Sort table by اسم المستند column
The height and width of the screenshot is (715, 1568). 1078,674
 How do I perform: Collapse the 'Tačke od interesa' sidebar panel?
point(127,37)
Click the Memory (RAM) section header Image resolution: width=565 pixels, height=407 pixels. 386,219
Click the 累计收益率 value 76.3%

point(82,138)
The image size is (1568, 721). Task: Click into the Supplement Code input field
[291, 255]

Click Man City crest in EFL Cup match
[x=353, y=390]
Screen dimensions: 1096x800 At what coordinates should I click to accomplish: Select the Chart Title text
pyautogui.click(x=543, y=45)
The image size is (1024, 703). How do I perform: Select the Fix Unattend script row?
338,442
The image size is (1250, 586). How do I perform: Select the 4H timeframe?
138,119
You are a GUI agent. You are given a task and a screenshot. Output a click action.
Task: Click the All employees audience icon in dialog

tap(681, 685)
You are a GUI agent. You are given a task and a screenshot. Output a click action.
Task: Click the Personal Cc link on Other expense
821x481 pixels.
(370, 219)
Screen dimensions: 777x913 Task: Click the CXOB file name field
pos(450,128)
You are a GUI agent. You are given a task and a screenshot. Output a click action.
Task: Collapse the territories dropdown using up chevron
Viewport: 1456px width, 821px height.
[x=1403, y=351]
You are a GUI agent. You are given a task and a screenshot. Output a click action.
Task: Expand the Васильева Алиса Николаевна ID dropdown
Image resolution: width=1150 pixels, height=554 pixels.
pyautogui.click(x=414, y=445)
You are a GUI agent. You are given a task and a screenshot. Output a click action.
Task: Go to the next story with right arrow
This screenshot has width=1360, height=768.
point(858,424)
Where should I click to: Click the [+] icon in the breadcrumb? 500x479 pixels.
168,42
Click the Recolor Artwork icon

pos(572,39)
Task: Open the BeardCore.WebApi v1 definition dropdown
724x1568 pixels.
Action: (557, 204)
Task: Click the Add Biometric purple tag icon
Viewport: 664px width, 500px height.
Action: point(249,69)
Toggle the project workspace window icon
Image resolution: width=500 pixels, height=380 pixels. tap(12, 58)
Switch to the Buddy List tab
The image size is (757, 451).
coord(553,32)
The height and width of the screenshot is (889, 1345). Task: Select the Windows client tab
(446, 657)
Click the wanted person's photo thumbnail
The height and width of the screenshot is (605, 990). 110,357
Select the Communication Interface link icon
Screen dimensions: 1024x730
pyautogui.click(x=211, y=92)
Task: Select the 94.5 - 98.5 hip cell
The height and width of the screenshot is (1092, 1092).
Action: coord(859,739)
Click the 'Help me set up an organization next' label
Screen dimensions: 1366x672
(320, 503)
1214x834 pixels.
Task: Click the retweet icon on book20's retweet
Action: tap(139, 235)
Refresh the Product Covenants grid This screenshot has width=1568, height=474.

[WHAT THE TASK REQUIRES]:
Quote the stretch of the records from the line containing "Task: Open the" through the end of the records, reproducing every line exactly.

[EXERCISE SOLUTION]:
Task: Open the BeardCore.WebApi v1 definition dropdown
724x1568 pixels.
Action: (557, 204)
Task: Click the Add Biometric purple tag icon
Viewport: 664px width, 500px height.
Action: point(249,69)
Toggle the project workspace window icon
Image resolution: width=500 pixels, height=380 pixels. tap(12, 58)
Switch to the Buddy List tab
The image size is (757, 451).
coord(553,32)
The height and width of the screenshot is (889, 1345). Task: Select the Windows client tab
(446, 657)
Click the wanted person's photo thumbnail
The height and width of the screenshot is (605, 990). 110,357
Select the Communication Interface link icon
Screen dimensions: 1024x730
pyautogui.click(x=211, y=92)
Task: Select the 94.5 - 98.5 hip cell
The height and width of the screenshot is (1092, 1092).
Action: coord(859,739)
Click the 'Help me set up an organization next' label
Screen dimensions: 1366x672
(320, 503)
1214x834 pixels.
Task: Click the retweet icon on book20's retweet
Action: tap(139, 235)
Refresh the Product Covenants grid This screenshot has width=1568, height=474.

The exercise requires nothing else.